[INSTRUCTIONS TO FOLLOW]: Can you copy out, word for word, the rows running from the one that holds "Mehr (31, 935)" through the final row, both included?

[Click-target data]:
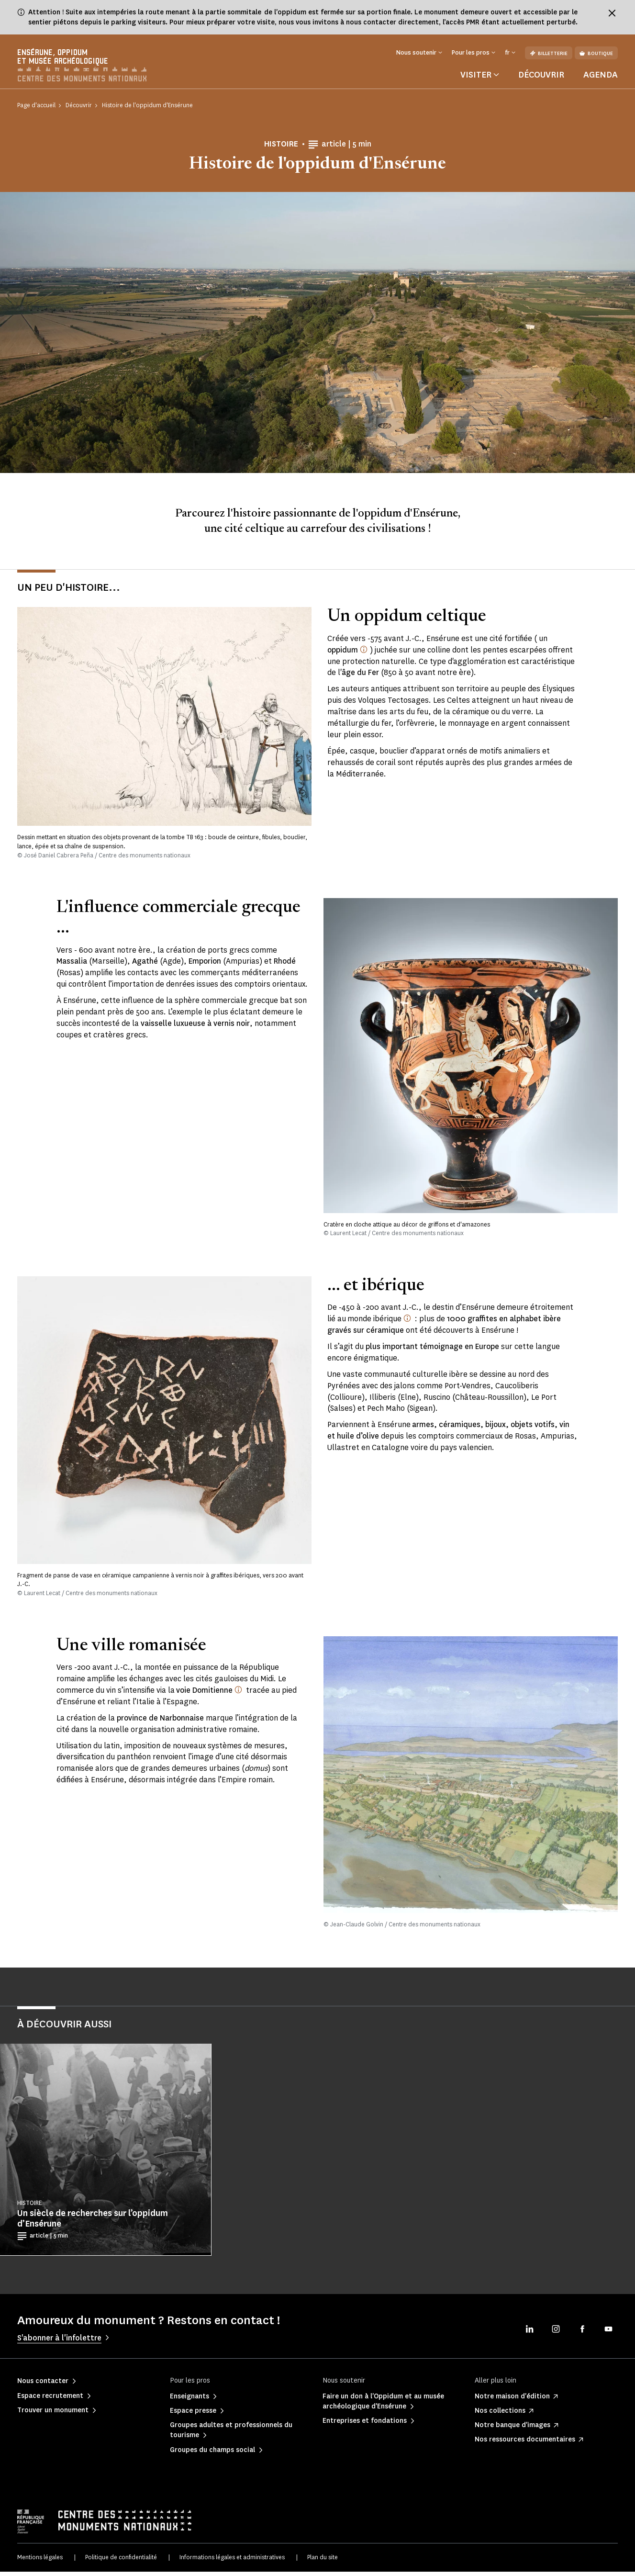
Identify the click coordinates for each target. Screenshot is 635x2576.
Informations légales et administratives (232, 2562)
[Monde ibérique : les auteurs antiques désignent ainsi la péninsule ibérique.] (407, 1322)
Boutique (596, 53)
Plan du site (322, 2562)
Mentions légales (40, 2562)
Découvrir (541, 79)
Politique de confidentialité (121, 2562)
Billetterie (549, 53)
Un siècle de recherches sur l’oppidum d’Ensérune (92, 2223)
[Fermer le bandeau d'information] (612, 13)
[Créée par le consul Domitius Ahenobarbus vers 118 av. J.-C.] (238, 1694)
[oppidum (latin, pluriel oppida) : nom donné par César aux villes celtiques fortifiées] (363, 653)
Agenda (600, 79)
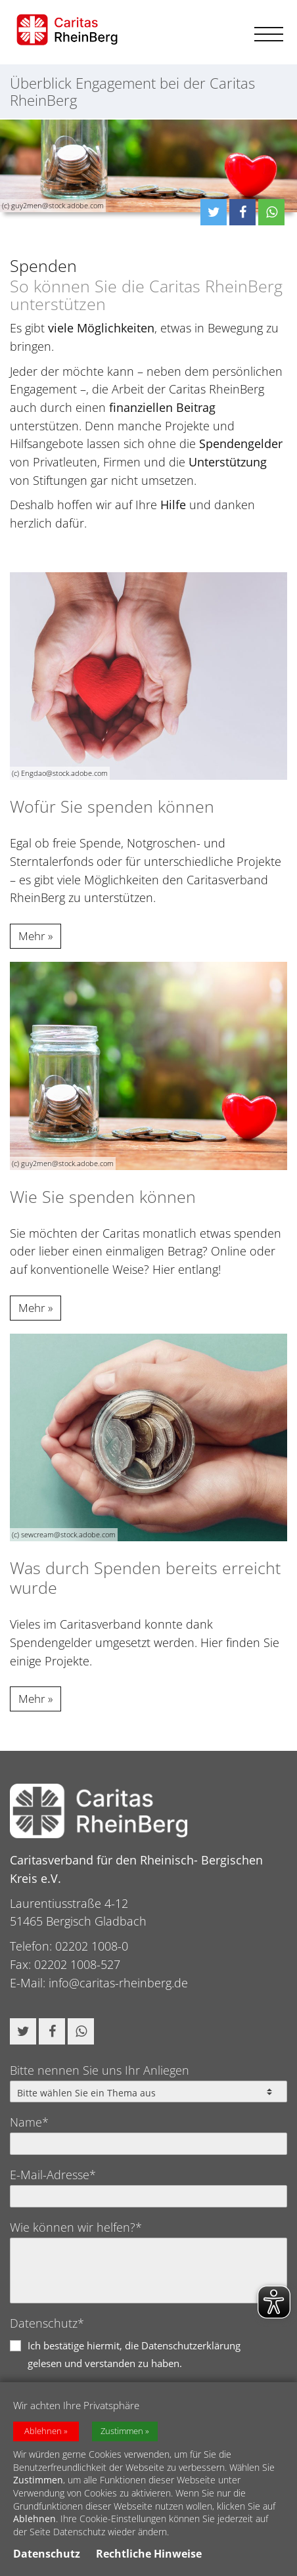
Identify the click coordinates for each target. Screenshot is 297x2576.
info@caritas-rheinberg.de (118, 1983)
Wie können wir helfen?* (76, 2227)
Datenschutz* (47, 2323)
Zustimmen (122, 2433)
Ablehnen (43, 2433)
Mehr (31, 935)
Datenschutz (46, 2555)
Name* (29, 2122)
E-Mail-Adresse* (53, 2174)
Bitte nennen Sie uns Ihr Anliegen (99, 2070)
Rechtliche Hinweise (149, 2555)
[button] (213, 212)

[RESULT]:
Mehr (31, 935)
Datenschutz (46, 2555)
Name* (29, 2122)
E-Mail-Adresse* (53, 2174)
Bitte nennen Sie uns Ihr Anliegen (99, 2070)
Rechtliche Hinweise (149, 2555)
[button] (213, 212)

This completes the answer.